With such an open book of a love life (literally), as soon as I started blogging again, loves that had burned to the ground began to rise up again. Time has passed, wounds have healed, and new life is growing again through the ashes.
Everything was so fresh when I blogged before, and taking a five-year break gave me the time to get my mind right and get over things. Today, heartstrings don’t get plucked with a text message or email from an old love. It’s just someone from the past reaching out. Some are good to hear from, some just feel like strangers.
I can’t tell if the surge in outreaches lately are genuine, are happening because I’m back blogging and on everyone’s radar, or if they are just feeling some kind of way because there’s someone new taking up the space in my heart and presence in my life.
The thing is, as far as I’m concerned, pulling a Phoenix is theoretically impossible when it comes to love.
I don’t reopen closed books, and I don’t re-read old chapters. Memories are enough. Over time, I tend to find that the strongest undertone of the relationship dictates whether the memory lane trips are good or bad.
Guys, If you’re going to try to revive an old love, or bring a relationship back from the ashes, know in advanced that the odds are exponentially stacked against you. The approach shouldn’t be slow or sheepish. You shouldn’t dip a toe into the water, only to yank it back and shiver alongside the water.

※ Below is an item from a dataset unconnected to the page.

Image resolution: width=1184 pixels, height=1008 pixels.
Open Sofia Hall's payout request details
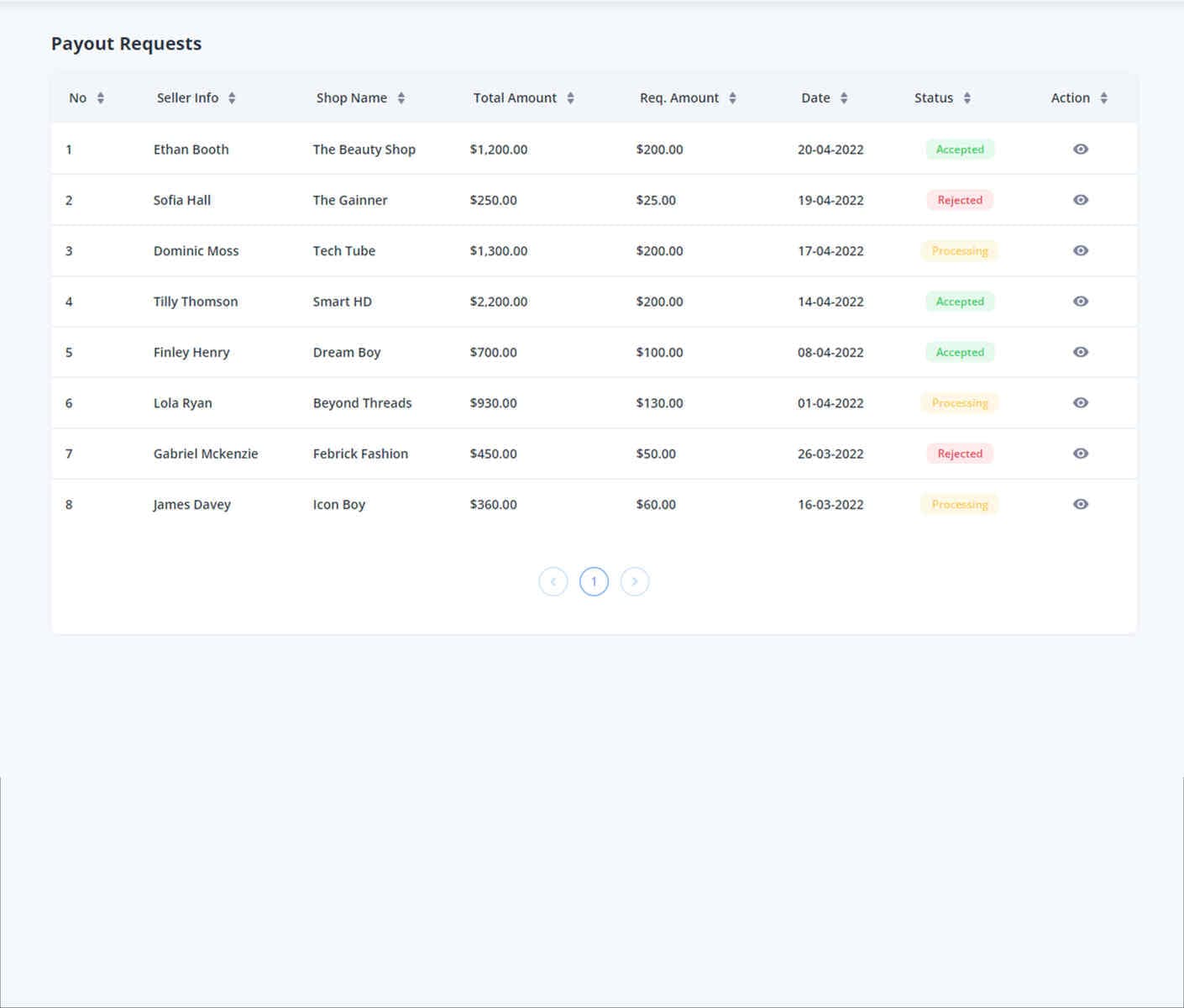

It’s in or out. Go hard or go home.
I can’t speak for all women, but I can speak for the countless friends and readers I’ve spoken to about relationships and the “Hail Mary” gestures. They need to be big, moving, and heavily weighed with the realest of intentions.
Come in with the big guns. Tell her what she means to you, and what you intend to do about that. Know before you go in exactly what you can promise and deliver on. Don’t be a little bitch about it, either.
I mean, I say that so harshly, but it’s the reality. If you’re going to pull some knight shit, you better be prepared to conquer. Yes, it’s scary, and no, you have no guarantees about the outcome. But if you’ve got real love on the line, you better be willing to get over all that and charge ahead.
Capturing someone’s heart is often an incredibly difficult task. For someone like me, it’s practically an impossibility. Few have survived the early gauntlet just to get into the gates to fight, survive, and seize my heart. Recapturing my heart, however, doesn’t happen. Once I’ve let go of love, the chapter closes, and there’s nothing available to be seized.